Revise the lines below by replacing "Describe the element" with "Identify the element" everywhere it occurs, keeping everything else the same.

+===+

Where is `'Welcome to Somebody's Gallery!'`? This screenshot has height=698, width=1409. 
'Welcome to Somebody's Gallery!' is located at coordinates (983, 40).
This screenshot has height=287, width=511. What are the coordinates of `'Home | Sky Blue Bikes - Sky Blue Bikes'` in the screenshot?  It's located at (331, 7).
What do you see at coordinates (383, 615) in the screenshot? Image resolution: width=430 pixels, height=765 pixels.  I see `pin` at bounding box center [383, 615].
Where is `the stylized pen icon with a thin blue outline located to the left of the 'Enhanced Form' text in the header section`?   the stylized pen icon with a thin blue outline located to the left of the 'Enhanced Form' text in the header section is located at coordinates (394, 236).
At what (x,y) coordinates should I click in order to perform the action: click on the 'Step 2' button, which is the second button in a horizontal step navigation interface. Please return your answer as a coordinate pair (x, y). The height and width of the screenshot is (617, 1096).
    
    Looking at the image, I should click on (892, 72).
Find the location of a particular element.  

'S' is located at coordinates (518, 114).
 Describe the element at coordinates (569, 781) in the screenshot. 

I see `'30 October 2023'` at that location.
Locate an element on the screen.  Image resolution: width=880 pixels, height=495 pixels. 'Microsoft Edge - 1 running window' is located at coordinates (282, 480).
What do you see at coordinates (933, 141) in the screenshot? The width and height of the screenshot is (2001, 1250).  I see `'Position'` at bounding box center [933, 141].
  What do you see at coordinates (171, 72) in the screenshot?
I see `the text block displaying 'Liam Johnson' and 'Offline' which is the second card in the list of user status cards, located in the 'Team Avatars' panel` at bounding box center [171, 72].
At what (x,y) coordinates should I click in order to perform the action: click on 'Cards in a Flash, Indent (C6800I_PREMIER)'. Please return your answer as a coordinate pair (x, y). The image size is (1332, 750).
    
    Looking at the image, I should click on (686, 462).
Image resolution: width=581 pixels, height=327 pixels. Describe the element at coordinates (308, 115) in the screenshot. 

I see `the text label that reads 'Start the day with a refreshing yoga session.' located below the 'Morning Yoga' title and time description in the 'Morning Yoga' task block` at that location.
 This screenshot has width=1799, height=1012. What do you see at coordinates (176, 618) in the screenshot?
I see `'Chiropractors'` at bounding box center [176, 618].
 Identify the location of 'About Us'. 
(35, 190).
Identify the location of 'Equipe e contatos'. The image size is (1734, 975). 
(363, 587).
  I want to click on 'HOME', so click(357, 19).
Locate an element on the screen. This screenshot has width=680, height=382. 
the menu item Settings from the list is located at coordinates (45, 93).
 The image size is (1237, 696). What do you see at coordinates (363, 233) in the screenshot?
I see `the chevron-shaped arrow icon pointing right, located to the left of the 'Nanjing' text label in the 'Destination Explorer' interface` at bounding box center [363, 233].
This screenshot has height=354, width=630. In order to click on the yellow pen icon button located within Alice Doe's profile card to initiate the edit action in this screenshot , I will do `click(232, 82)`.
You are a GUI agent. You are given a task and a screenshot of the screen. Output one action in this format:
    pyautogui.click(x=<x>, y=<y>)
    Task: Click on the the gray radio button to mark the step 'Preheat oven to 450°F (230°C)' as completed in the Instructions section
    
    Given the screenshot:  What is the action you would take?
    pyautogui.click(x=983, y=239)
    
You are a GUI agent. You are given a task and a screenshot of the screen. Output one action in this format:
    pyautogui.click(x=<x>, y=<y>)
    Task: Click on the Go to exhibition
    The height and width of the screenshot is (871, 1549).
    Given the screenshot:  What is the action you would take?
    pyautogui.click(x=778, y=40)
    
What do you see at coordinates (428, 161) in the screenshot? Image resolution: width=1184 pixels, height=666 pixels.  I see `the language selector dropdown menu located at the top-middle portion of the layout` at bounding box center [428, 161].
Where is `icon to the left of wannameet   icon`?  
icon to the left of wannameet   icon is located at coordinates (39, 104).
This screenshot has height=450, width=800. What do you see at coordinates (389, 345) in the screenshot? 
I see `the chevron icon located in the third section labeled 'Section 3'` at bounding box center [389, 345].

+===+

◆ Solution to this task
Where is `'Welcome to Somebody's Gallery!'`? This screenshot has height=698, width=1409. 
'Welcome to Somebody's Gallery!' is located at coordinates (983, 40).
This screenshot has height=287, width=511. What are the coordinates of `'Home | Sky Blue Bikes - Sky Blue Bikes'` in the screenshot?  It's located at (331, 7).
What do you see at coordinates (383, 615) in the screenshot? Image resolution: width=430 pixels, height=765 pixels.  I see `pin` at bounding box center [383, 615].
Where is `the stylized pen icon with a thin blue outline located to the left of the 'Enhanced Form' text in the header section`?   the stylized pen icon with a thin blue outline located to the left of the 'Enhanced Form' text in the header section is located at coordinates (394, 236).
At what (x,y) coordinates should I click in order to perform the action: click on the 'Step 2' button, which is the second button in a horizontal step navigation interface. Please return your answer as a coordinate pair (x, y). The height and width of the screenshot is (617, 1096).
    
    Looking at the image, I should click on (892, 72).
Find the location of a particular element.  

'S' is located at coordinates (518, 114).
 Identify the element at coordinates (569, 781) in the screenshot. 

I see `'30 October 2023'` at that location.
Locate an element on the screen.  Image resolution: width=880 pixels, height=495 pixels. 'Microsoft Edge - 1 running window' is located at coordinates (282, 480).
What do you see at coordinates (933, 141) in the screenshot? The width and height of the screenshot is (2001, 1250).  I see `'Position'` at bounding box center [933, 141].
  What do you see at coordinates (171, 72) in the screenshot?
I see `the text block displaying 'Liam Johnson' and 'Offline' which is the second card in the list of user status cards, located in the 'Team Avatars' panel` at bounding box center [171, 72].
At what (x,y) coordinates should I click in order to perform the action: click on 'Cards in a Flash, Indent (C6800I_PREMIER)'. Please return your answer as a coordinate pair (x, y). The image size is (1332, 750).
    
    Looking at the image, I should click on (686, 462).
Image resolution: width=581 pixels, height=327 pixels. Identify the element at coordinates (308, 115) in the screenshot. 

I see `the text label that reads 'Start the day with a refreshing yoga session.' located below the 'Morning Yoga' title and time description in the 'Morning Yoga' task block` at that location.
 This screenshot has width=1799, height=1012. What do you see at coordinates (176, 618) in the screenshot?
I see `'Chiropractors'` at bounding box center [176, 618].
 Identify the location of 'About Us'. 
(35, 190).
Identify the location of 'Equipe e contatos'. The image size is (1734, 975). 
(363, 587).
  I want to click on 'HOME', so click(357, 19).
Locate an element on the screen. This screenshot has width=680, height=382. 
the menu item Settings from the list is located at coordinates (45, 93).
 The image size is (1237, 696). What do you see at coordinates (363, 233) in the screenshot?
I see `the chevron-shaped arrow icon pointing right, located to the left of the 'Nanjing' text label in the 'Destination Explorer' interface` at bounding box center [363, 233].
This screenshot has height=354, width=630. In order to click on the yellow pen icon button located within Alice Doe's profile card to initiate the edit action in this screenshot , I will do `click(232, 82)`.
You are a GUI agent. You are given a task and a screenshot of the screen. Output one action in this format:
    pyautogui.click(x=<x>, y=<y>)
    Task: Click on the the gray radio button to mark the step 'Preheat oven to 450°F (230°C)' as completed in the Instructions section
    
    Given the screenshot:  What is the action you would take?
    pyautogui.click(x=983, y=239)
    
You are a GUI agent. You are given a task and a screenshot of the screen. Output one action in this format:
    pyautogui.click(x=<x>, y=<y>)
    Task: Click on the Go to exhibition
    The height and width of the screenshot is (871, 1549).
    Given the screenshot:  What is the action you would take?
    pyautogui.click(x=778, y=40)
    
What do you see at coordinates (428, 161) in the screenshot? Image resolution: width=1184 pixels, height=666 pixels.  I see `the language selector dropdown menu located at the top-middle portion of the layout` at bounding box center [428, 161].
Where is `icon to the left of wannameet   icon`?  
icon to the left of wannameet   icon is located at coordinates (39, 104).
This screenshot has height=450, width=800. What do you see at coordinates (389, 345) in the screenshot? 
I see `the chevron icon located in the third section labeled 'Section 3'` at bounding box center [389, 345].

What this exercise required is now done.